Provide again, from the entries below, every line from the one containing "You are a computer-use" through the one containing "Given: Click the Reach column info icon", exactly as written, and no other line.

● Data supplied:
____________
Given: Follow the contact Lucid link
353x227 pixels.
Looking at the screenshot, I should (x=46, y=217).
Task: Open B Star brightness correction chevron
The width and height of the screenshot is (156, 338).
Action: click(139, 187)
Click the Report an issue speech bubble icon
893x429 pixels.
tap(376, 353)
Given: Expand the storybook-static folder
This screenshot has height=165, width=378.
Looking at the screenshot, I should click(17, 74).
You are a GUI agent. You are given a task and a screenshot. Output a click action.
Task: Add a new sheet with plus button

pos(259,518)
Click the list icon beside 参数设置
____________
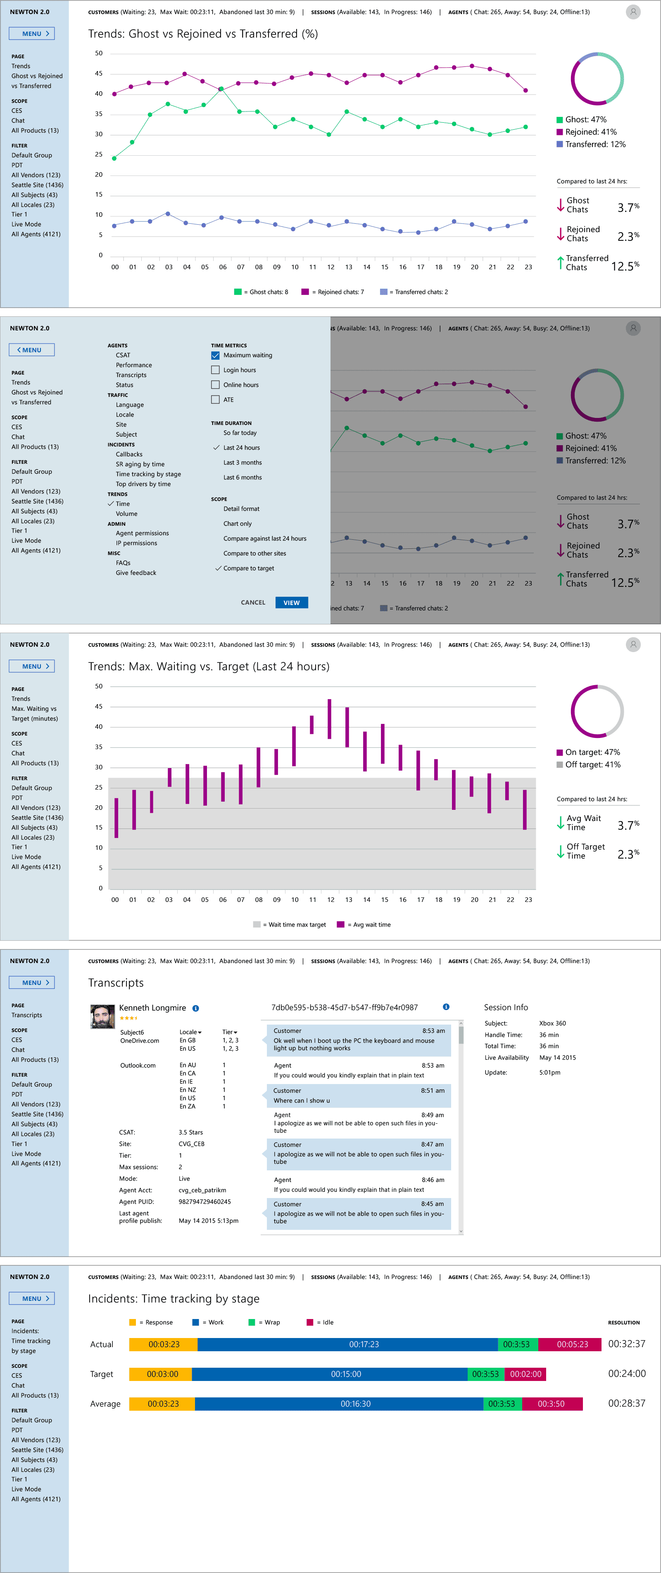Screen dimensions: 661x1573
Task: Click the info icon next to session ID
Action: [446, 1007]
____________
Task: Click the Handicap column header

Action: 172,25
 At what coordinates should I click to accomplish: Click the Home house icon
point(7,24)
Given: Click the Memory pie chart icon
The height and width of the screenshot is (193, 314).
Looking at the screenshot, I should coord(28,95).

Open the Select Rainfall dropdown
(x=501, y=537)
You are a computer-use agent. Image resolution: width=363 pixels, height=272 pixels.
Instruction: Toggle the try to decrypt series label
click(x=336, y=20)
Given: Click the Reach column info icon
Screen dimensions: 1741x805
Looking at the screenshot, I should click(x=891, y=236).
____________
● Solution to the problem:
You are a computer-use agent. Image resolution: width=363 pixels, height=272 pixels.
Instruction: Toggle the try to decrypt series label
click(x=336, y=20)
Given: Click the Reach column info icon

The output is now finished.